The CurrentUser expression returns the current authenticated user name in Apache Spark. This is a leaf expression that produces a string value representing the user context under which the Spark application is running, commonly used for auditing and security purposes.

Syntax

current_user()
// DataFrame API
import org.apache.spark.sql.functions._
df.select(expr("current_user()"))

Arguments

Argument Type Description
None - This expression takes no arguments

Return Type

String - Returns the current user name as a string value.

Supported Data Types

This expression does not accept input data types as it takes no parameters. It always returns a string representing the current user.

Algorithm

  • Retrieves the current user context from the Spark session or execution environment

  • Returns the authenticated user name as determined by the underlying security framework

  • The actual user resolution is handled at execution time, not during analysis phase

  • Uses the system's authentication mechanism to determine the current user identity

  • Always produces a non-null string value representing the user

Partitioning Behavior

This expression has minimal impact on partitioning behavior:

  • Preserves existing partitioning as it doesn't depend on data values

  • Does not require shuffle operations since it's not data-dependent

  • Can be computed independently on each partition without cross-partition dependencies

Edge Cases

  • Never returns null values (nullable = false in the implementation)
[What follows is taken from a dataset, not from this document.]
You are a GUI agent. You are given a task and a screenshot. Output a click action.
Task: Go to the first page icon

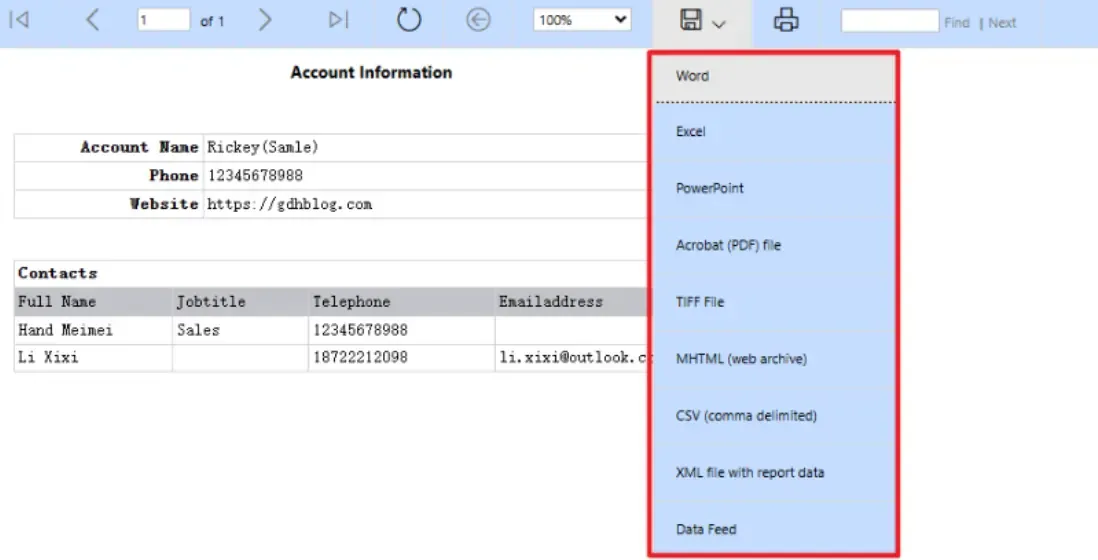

  • Returns consistent user identity across all partitions in the same query execution

  • User identity is determined at query execution time, not at query planning time

  • Behavior may vary between different Spark deployment modes (local, cluster, etc.)

  • The actual user returned depends on the authentication mechanism configured

Code Generation

This expression is marked as Unevaluable, meaning it does not support direct code generation through Tungsten. The actual evaluation is deferred to runtime through Spark's expression evaluation framework, likely requiring interpreted mode execution for user context resolution.

Examples

-- Get current user in a query
SELECT current_user() as authenticated_user;

-- Use in audit logging
SELECT *, current_user() as query_user 
FROM sensitive_table 
WHERE department = 'finance';
// DataFrame API usage
import org.apache.spark.sql.functions._

// Add current user to results
val df = spark.table("employees")
val withUser = df.select($"*", expr("current_user()").alias("query_user"))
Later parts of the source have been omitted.